EXERCISE GOAL: Extract each record and reproduce it exactly.

[GIVEN INFORMATION Boundary: Start]

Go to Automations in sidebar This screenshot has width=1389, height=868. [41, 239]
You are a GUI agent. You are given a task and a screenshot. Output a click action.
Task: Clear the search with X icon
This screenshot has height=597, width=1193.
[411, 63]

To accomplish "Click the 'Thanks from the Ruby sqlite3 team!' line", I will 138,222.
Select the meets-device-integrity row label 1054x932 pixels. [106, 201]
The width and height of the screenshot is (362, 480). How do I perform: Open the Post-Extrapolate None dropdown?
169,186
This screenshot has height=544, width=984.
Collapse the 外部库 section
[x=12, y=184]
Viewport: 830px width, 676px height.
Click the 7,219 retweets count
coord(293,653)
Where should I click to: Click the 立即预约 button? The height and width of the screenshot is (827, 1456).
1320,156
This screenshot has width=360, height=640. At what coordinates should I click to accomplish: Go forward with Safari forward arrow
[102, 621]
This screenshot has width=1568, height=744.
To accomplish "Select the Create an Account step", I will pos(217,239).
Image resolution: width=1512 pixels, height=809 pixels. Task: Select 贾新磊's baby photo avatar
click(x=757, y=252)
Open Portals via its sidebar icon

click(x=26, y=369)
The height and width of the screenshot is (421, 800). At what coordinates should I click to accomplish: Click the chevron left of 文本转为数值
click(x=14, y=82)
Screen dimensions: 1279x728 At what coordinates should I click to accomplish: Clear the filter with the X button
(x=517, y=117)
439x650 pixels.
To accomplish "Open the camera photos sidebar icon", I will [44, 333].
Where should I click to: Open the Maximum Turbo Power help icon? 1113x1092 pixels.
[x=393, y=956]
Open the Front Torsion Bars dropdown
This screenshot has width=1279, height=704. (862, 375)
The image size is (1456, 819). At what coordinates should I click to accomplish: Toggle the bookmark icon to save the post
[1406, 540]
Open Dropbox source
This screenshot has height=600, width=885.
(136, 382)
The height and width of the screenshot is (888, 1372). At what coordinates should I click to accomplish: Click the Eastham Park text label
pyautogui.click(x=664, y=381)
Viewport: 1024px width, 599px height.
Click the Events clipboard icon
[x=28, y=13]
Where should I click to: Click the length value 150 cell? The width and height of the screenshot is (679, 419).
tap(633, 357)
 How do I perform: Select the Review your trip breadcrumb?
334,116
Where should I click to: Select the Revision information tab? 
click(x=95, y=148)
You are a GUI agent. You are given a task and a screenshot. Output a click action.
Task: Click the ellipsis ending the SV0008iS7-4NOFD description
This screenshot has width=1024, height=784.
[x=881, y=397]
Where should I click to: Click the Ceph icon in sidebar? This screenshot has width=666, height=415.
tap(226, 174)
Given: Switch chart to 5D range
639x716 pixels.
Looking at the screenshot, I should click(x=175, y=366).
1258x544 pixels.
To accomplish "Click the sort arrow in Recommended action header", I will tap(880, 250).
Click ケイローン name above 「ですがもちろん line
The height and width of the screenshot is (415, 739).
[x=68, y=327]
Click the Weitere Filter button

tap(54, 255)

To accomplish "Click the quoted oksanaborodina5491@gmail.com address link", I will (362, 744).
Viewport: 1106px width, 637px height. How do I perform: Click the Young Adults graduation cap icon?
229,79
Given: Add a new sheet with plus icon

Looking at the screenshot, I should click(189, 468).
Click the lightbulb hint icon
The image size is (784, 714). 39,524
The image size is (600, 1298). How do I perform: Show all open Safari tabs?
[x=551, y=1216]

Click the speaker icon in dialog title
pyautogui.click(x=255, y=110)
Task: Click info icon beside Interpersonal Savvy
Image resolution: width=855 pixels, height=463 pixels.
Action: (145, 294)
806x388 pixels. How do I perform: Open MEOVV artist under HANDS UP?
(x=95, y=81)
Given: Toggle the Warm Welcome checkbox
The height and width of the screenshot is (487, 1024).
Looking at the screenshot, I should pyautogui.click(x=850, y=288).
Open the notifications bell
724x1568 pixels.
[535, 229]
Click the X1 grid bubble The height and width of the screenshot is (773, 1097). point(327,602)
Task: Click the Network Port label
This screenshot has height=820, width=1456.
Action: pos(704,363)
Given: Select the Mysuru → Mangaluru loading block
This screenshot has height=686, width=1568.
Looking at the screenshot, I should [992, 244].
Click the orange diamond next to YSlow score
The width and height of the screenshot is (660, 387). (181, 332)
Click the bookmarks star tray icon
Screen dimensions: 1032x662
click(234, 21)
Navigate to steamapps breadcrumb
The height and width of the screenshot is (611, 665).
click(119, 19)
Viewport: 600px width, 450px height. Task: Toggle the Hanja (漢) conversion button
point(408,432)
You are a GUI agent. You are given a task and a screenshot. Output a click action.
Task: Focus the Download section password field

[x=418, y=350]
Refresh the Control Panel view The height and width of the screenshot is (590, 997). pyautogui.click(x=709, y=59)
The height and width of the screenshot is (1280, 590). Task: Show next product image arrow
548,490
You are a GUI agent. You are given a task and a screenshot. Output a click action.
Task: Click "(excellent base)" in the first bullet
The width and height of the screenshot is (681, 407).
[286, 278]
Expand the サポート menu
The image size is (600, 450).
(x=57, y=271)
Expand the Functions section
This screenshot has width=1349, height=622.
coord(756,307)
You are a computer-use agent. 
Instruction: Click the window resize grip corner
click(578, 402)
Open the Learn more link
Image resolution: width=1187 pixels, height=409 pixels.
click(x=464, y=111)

[GIVEN INFORMATION Boundary: End]

EXERCISE RESULT:
Go to Automations in sidebar This screenshot has width=1389, height=868. [41, 239]
You are a GUI agent. You are given a task and a screenshot. Output a click action.
Task: Clear the search with X icon
This screenshot has height=597, width=1193.
[411, 63]

To accomplish "Click the 'Thanks from the Ruby sqlite3 team!' line", I will 138,222.
Select the meets-device-integrity row label 1054x932 pixels. [106, 201]
The width and height of the screenshot is (362, 480). How do I perform: Open the Post-Extrapolate None dropdown?
169,186
This screenshot has height=544, width=984.
Collapse the 外部库 section
[x=12, y=184]
Viewport: 830px width, 676px height.
Click the 7,219 retweets count
coord(293,653)
Where should I click to: Click the 立即预约 button? The height and width of the screenshot is (827, 1456).
1320,156
This screenshot has width=360, height=640. At what coordinates should I click to accomplish: Go forward with Safari forward arrow
[102, 621]
This screenshot has width=1568, height=744.
To accomplish "Select the Create an Account step", I will pos(217,239).
Image resolution: width=1512 pixels, height=809 pixels. Task: Select 贾新磊's baby photo avatar
click(x=757, y=252)
Open Portals via its sidebar icon

click(x=26, y=369)
The height and width of the screenshot is (421, 800). At what coordinates should I click to accomplish: Click the chevron left of 文本转为数值
click(x=14, y=82)
Screen dimensions: 1279x728 At what coordinates should I click to accomplish: Clear the filter with the X button
(x=517, y=117)
439x650 pixels.
To accomplish "Open the camera photos sidebar icon", I will [44, 333].
Where should I click to: Open the Maximum Turbo Power help icon? 1113x1092 pixels.
[x=393, y=956]
Open the Front Torsion Bars dropdown
This screenshot has width=1279, height=704. (862, 375)
The image size is (1456, 819). At what coordinates should I click to accomplish: Toggle the bookmark icon to save the post
[1406, 540]
Open Dropbox source
This screenshot has height=600, width=885.
(136, 382)
The height and width of the screenshot is (888, 1372). At what coordinates should I click to accomplish: Click the Eastham Park text label
pyautogui.click(x=664, y=381)
Viewport: 1024px width, 599px height.
Click the Events clipboard icon
[x=28, y=13]
Where should I click to: Click the length value 150 cell? The width and height of the screenshot is (679, 419).
tap(633, 357)
 How do I perform: Select the Review your trip breadcrumb?
334,116
Where should I click to: Select the Revision information tab? 
click(x=95, y=148)
You are a GUI agent. You are given a task and a screenshot. Output a click action.
Task: Click the ellipsis ending the SV0008iS7-4NOFD description
This screenshot has width=1024, height=784.
[x=881, y=397]
Where should I click to: Click the Ceph icon in sidebar? This screenshot has width=666, height=415.
tap(226, 174)
Given: Switch chart to 5D range
639x716 pixels.
Looking at the screenshot, I should click(x=175, y=366).
1258x544 pixels.
To accomplish "Click the sort arrow in Recommended action header", I will tap(880, 250).
Click ケイローン name above 「ですがもちろん line
The height and width of the screenshot is (415, 739).
[x=68, y=327]
Click the Weitere Filter button

tap(54, 255)

To accomplish "Click the quoted oksanaborodina5491@gmail.com address link", I will (362, 744).
Viewport: 1106px width, 637px height. How do I perform: Click the Young Adults graduation cap icon?
229,79
Given: Add a new sheet with plus icon

Looking at the screenshot, I should click(189, 468).
Click the lightbulb hint icon
The image size is (784, 714). 39,524
The image size is (600, 1298). How do I perform: Show all open Safari tabs?
[x=551, y=1216]

Click the speaker icon in dialog title
pyautogui.click(x=255, y=110)
Task: Click info icon beside Interpersonal Savvy
Image resolution: width=855 pixels, height=463 pixels.
Action: (145, 294)
806x388 pixels. How do I perform: Open MEOVV artist under HANDS UP?
(x=95, y=81)
Given: Toggle the Warm Welcome checkbox
The height and width of the screenshot is (487, 1024).
Looking at the screenshot, I should pyautogui.click(x=850, y=288).
Open the notifications bell
724x1568 pixels.
[535, 229]
Click the X1 grid bubble The height and width of the screenshot is (773, 1097). point(327,602)
Task: Click the Network Port label
This screenshot has height=820, width=1456.
Action: pos(704,363)
Given: Select the Mysuru → Mangaluru loading block
This screenshot has height=686, width=1568.
Looking at the screenshot, I should [992, 244].
Click the orange diamond next to YSlow score
The width and height of the screenshot is (660, 387). (181, 332)
Click the bookmarks star tray icon
Screen dimensions: 1032x662
click(234, 21)
Navigate to steamapps breadcrumb
The height and width of the screenshot is (611, 665).
click(119, 19)
Viewport: 600px width, 450px height. Task: Toggle the Hanja (漢) conversion button
point(408,432)
You are a GUI agent. You are given a task and a screenshot. Output a click action.
Task: Focus the Download section password field

[x=418, y=350]
Refresh the Control Panel view The height and width of the screenshot is (590, 997). pyautogui.click(x=709, y=59)
The height and width of the screenshot is (1280, 590). Task: Show next product image arrow
548,490
You are a GUI agent. You are given a task and a screenshot. Output a click action.
Task: Click "(excellent base)" in the first bullet
The width and height of the screenshot is (681, 407).
[286, 278]
Expand the サポート menu
The image size is (600, 450).
(x=57, y=271)
Expand the Functions section
This screenshot has width=1349, height=622.
coord(756,307)
You are a computer-use agent. 
Instruction: Click the window resize grip corner
click(578, 402)
Open the Learn more link
Image resolution: width=1187 pixels, height=409 pixels.
click(x=464, y=111)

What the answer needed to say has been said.